"Face à une ligne à droite toute, il faut une gauche franche"

François Fillon a créé la surprise. Mauvaise, la surprise. Celles et ceux qui rêvaient, à juste titre, d’en finir avec Nicolas Sarkozy n’imaginaient sans doute pas trouver pour vainqueur à la place le fantôme de Margaret Thatcher. Peut-être avaient-ils mal compris ce qu’est le programme de la droite qui s’est trumpisée sous l’effet d’une "gauche" au pouvoir qui fait son travail. Sarkozy n’a pas convaincu car il a le parfum du passé, des affaires et beaucoup d’ennemis.

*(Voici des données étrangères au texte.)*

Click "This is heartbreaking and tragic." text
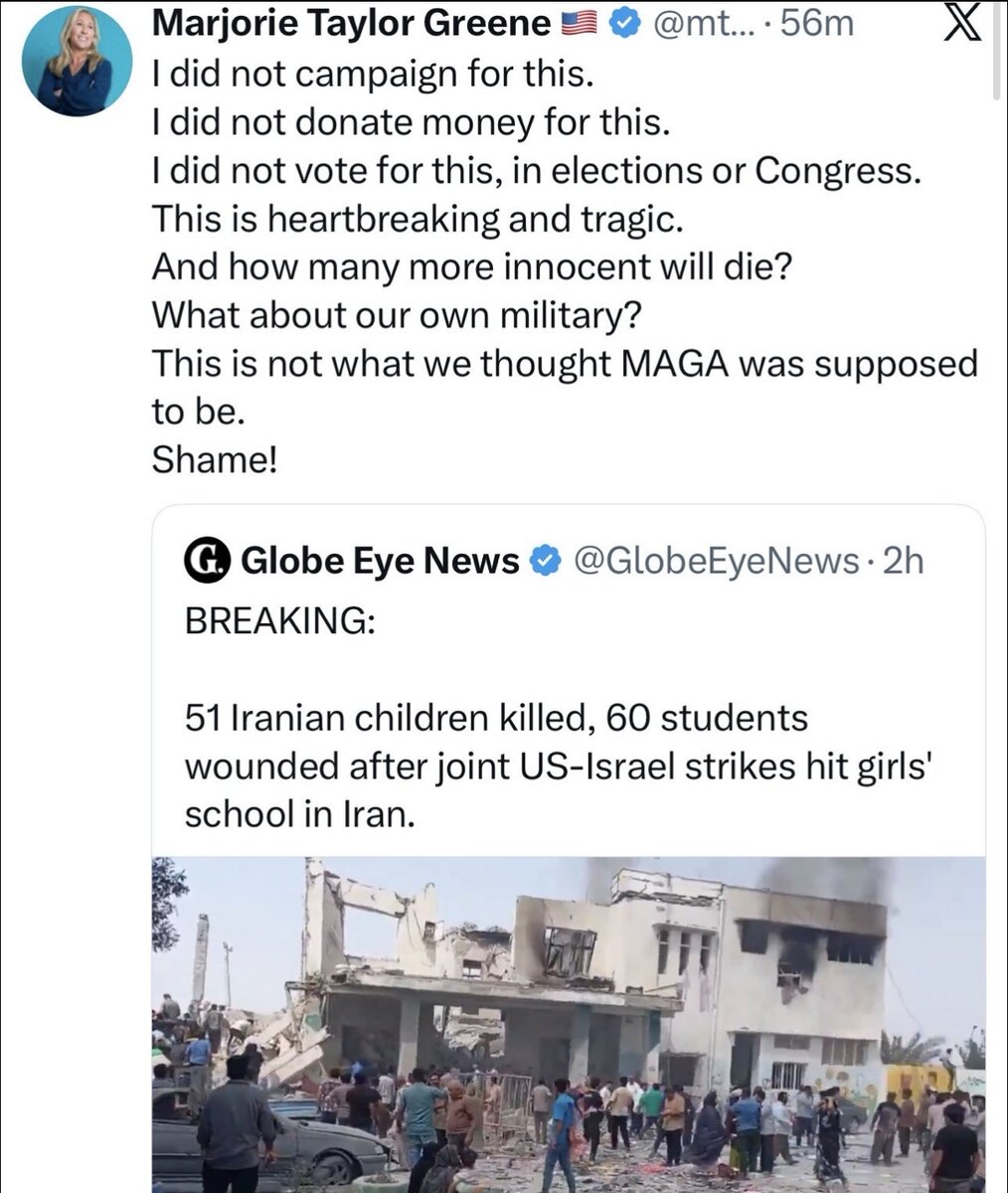Viewport: 1008px width, 1193px height. coord(418,219)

Alain Juppé, chouchou des grands médias, subit une trajectoire à la Balladur. S’est-il trompé d’élection, jouant la présidentielle avant la primaire ? Probablement. Mais le résultat de cette primaire traduit surtout une vague de fond. L’heure est aux pronostics politiques déjoués par les votes populaires. La droite n’y échappe pas. Ce qui domine, c’est la volonté de rupture avec les politiques qui se suivent et se ressemblent d’alternance en alternance. Contre toute attente, sondagière au moins, la primaire a porté à plus de 44 % au premier tour un homme sérieux voire austère mais qui a fendu l’armure pour faire une campagne de terrain, loin des feux médiatiques, sur une ligne à droite toute, promettant de « casser la baraque ».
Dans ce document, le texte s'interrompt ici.